Problem to work on:
From the entries below, return exactly the lines beginning at the one that contains "Where should I click to: Toggle the ENG" and ending at the one that contains "Task: Click the Custom", both of them included, and only those lines.

Items from a data source:
──────────────────────────────
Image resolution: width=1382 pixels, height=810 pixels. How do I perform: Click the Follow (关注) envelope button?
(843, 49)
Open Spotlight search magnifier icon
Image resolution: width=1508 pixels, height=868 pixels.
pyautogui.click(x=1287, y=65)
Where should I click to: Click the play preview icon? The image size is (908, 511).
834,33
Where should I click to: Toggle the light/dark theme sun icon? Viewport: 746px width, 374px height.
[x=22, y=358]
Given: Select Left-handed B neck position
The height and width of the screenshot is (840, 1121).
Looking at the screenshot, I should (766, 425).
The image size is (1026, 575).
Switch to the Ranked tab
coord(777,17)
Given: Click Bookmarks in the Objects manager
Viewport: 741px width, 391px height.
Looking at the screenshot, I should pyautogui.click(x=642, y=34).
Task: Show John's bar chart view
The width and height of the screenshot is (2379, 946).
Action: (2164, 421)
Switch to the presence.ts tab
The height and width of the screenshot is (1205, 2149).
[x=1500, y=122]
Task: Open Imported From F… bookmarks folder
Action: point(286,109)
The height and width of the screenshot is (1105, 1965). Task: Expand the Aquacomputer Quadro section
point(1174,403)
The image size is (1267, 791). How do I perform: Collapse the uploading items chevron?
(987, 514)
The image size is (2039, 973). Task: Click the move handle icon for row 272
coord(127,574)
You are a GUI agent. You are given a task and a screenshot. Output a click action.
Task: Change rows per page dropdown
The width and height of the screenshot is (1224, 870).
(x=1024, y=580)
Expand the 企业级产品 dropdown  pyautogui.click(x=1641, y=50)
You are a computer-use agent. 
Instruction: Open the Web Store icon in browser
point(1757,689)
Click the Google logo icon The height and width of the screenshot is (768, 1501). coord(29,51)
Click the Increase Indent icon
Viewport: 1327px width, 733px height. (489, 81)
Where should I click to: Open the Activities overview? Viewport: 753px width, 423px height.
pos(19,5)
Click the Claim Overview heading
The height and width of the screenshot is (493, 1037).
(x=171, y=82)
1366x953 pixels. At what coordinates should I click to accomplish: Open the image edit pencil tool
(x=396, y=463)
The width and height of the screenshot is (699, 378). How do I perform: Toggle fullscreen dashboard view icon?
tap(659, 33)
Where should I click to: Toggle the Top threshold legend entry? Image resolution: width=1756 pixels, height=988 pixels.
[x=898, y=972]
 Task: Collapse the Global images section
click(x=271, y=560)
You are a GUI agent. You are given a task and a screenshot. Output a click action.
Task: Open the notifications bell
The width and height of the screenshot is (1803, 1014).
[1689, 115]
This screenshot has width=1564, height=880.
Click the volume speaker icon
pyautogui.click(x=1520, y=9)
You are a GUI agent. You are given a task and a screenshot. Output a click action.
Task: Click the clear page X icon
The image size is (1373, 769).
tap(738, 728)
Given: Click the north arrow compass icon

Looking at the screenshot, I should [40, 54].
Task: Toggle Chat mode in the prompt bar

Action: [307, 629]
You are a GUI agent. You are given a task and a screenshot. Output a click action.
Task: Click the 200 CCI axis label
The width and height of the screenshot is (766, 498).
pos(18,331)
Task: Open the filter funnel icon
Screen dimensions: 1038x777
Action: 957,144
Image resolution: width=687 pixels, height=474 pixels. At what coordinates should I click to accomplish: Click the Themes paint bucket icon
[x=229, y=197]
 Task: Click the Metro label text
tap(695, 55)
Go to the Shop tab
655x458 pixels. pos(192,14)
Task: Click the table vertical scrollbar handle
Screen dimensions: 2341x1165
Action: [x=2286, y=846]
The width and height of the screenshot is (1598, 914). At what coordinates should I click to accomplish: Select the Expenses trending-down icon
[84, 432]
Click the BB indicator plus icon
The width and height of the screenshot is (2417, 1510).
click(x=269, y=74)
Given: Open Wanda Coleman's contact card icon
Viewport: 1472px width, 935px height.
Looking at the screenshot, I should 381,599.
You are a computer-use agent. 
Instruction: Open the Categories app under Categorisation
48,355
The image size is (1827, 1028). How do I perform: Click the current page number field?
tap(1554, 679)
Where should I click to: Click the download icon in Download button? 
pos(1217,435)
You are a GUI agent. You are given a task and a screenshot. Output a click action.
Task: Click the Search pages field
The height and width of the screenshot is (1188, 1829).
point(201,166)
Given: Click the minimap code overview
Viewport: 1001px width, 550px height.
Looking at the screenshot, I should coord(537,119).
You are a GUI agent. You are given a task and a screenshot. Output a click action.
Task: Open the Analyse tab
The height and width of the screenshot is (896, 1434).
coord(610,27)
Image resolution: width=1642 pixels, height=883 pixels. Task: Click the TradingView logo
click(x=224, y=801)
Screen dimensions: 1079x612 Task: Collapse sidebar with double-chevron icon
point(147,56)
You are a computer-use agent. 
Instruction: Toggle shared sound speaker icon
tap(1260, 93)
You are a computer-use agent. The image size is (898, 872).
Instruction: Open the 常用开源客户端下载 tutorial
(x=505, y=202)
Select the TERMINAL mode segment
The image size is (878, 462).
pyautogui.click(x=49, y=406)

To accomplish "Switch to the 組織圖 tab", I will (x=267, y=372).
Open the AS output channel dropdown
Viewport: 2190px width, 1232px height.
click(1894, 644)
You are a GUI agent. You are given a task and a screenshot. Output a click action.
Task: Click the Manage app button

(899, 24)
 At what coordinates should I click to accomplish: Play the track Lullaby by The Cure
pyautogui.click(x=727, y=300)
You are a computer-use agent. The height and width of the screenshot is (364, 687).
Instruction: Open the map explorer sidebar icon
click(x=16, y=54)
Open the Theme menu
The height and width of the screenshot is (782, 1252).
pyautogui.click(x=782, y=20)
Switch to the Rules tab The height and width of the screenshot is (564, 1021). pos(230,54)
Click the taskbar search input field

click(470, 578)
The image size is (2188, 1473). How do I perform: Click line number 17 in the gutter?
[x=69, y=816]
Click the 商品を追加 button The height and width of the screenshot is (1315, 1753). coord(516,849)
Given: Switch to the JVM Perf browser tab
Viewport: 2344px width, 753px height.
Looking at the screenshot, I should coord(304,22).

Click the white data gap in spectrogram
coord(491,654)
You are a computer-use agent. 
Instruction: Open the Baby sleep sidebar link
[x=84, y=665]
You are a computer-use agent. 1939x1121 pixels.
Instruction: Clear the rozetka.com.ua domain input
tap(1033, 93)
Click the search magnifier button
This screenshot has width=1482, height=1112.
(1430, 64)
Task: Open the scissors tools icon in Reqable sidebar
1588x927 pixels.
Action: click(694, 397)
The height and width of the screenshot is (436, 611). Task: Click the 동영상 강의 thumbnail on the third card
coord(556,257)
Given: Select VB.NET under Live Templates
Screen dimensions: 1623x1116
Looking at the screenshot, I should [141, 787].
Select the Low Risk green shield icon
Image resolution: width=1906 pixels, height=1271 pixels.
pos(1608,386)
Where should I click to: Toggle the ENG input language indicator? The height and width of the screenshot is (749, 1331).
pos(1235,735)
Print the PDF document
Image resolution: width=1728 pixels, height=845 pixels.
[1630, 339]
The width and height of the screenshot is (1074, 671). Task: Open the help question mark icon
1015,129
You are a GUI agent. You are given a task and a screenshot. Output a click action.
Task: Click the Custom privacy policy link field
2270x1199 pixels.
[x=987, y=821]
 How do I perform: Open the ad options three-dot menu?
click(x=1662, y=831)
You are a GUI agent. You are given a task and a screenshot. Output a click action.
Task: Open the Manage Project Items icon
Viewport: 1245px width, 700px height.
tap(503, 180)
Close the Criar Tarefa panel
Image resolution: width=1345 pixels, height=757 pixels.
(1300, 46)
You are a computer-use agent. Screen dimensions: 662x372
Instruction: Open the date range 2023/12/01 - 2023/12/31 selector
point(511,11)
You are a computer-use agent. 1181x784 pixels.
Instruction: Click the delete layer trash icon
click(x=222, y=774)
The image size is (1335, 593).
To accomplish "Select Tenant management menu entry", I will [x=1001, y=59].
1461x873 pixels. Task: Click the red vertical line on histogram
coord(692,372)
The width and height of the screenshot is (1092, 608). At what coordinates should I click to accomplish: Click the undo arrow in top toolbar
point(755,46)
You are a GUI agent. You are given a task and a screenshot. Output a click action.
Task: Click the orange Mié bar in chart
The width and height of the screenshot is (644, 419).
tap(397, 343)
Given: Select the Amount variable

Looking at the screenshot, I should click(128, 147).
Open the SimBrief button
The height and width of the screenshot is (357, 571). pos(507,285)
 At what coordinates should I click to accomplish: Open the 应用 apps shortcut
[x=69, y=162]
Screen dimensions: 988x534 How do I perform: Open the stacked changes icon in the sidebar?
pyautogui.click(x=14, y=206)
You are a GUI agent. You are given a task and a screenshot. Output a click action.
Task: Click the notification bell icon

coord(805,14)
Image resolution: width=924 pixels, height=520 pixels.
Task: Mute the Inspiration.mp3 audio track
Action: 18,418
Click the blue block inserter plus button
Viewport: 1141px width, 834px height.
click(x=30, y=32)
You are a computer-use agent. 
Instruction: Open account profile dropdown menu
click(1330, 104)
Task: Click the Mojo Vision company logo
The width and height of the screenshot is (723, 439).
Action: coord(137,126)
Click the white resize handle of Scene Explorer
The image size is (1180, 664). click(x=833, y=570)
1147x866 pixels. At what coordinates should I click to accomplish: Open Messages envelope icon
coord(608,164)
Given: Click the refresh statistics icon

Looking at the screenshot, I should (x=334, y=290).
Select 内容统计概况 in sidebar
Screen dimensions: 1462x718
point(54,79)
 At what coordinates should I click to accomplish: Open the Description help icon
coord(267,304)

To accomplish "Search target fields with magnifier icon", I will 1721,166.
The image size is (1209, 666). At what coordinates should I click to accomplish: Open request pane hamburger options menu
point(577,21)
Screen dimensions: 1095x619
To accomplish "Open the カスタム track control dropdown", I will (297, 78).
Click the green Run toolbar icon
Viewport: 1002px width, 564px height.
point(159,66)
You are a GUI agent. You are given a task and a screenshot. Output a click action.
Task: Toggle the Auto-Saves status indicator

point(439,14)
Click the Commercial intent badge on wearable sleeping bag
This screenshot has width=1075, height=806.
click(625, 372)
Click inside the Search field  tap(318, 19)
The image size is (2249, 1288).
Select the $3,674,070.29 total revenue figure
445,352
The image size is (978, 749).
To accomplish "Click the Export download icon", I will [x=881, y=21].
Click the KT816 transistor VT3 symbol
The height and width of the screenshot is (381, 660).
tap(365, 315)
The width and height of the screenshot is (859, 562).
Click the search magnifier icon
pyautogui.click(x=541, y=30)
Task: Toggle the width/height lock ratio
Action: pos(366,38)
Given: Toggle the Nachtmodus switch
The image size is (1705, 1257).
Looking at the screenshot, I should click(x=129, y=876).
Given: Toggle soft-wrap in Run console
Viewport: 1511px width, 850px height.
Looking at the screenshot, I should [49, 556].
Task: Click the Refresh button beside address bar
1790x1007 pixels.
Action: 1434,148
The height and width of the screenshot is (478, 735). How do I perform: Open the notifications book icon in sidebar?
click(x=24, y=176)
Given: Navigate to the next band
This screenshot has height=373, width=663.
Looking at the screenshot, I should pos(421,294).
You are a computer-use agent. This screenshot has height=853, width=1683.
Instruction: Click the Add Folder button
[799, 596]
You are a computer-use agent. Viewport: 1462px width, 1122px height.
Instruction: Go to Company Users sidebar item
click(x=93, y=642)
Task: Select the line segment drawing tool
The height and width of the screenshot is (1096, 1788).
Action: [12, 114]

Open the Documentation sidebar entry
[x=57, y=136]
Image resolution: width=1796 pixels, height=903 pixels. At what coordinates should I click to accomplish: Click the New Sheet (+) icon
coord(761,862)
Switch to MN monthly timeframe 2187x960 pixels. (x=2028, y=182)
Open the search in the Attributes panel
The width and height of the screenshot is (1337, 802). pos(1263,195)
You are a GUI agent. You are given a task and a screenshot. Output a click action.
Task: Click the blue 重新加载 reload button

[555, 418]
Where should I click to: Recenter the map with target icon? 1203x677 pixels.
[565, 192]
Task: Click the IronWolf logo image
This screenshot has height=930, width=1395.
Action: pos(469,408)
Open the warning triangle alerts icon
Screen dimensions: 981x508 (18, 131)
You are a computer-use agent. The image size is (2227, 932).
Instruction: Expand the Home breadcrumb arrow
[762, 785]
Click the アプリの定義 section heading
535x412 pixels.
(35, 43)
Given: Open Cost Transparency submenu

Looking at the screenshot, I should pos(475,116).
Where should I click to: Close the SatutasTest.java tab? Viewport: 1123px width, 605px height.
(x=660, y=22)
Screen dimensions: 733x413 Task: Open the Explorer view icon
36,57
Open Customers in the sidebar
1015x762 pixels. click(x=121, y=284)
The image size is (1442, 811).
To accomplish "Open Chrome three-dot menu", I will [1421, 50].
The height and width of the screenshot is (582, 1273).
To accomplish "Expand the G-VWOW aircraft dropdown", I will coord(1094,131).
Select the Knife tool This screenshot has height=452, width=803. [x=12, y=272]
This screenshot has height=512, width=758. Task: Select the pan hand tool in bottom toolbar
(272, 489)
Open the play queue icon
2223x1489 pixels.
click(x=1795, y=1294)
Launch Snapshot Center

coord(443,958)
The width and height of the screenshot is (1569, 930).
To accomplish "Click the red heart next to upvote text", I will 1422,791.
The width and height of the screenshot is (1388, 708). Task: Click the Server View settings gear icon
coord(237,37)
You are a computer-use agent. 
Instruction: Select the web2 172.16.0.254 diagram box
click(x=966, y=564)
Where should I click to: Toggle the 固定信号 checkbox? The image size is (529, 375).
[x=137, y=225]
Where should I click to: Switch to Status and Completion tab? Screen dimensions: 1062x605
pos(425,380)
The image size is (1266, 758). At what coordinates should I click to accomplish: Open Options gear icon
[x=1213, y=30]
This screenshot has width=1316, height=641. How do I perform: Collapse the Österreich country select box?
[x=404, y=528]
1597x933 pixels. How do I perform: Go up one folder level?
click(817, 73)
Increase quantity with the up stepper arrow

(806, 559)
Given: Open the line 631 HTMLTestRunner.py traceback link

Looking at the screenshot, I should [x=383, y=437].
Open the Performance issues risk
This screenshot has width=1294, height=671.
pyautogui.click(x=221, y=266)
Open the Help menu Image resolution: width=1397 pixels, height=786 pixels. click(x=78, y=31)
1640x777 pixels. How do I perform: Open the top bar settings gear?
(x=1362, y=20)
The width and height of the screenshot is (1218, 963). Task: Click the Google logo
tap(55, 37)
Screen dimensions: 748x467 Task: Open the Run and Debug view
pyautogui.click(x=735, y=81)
──────────────────────────────
Output:
Where should I click to: Toggle the ENG input language indicator? The height and width of the screenshot is (749, 1331).
pos(1235,735)
Print the PDF document
Image resolution: width=1728 pixels, height=845 pixels.
[1630, 339]
The width and height of the screenshot is (1074, 671). Task: Open the help question mark icon
1015,129
You are a GUI agent. You are given a task and a screenshot. Output a click action.
Task: Click the Custom privacy policy link field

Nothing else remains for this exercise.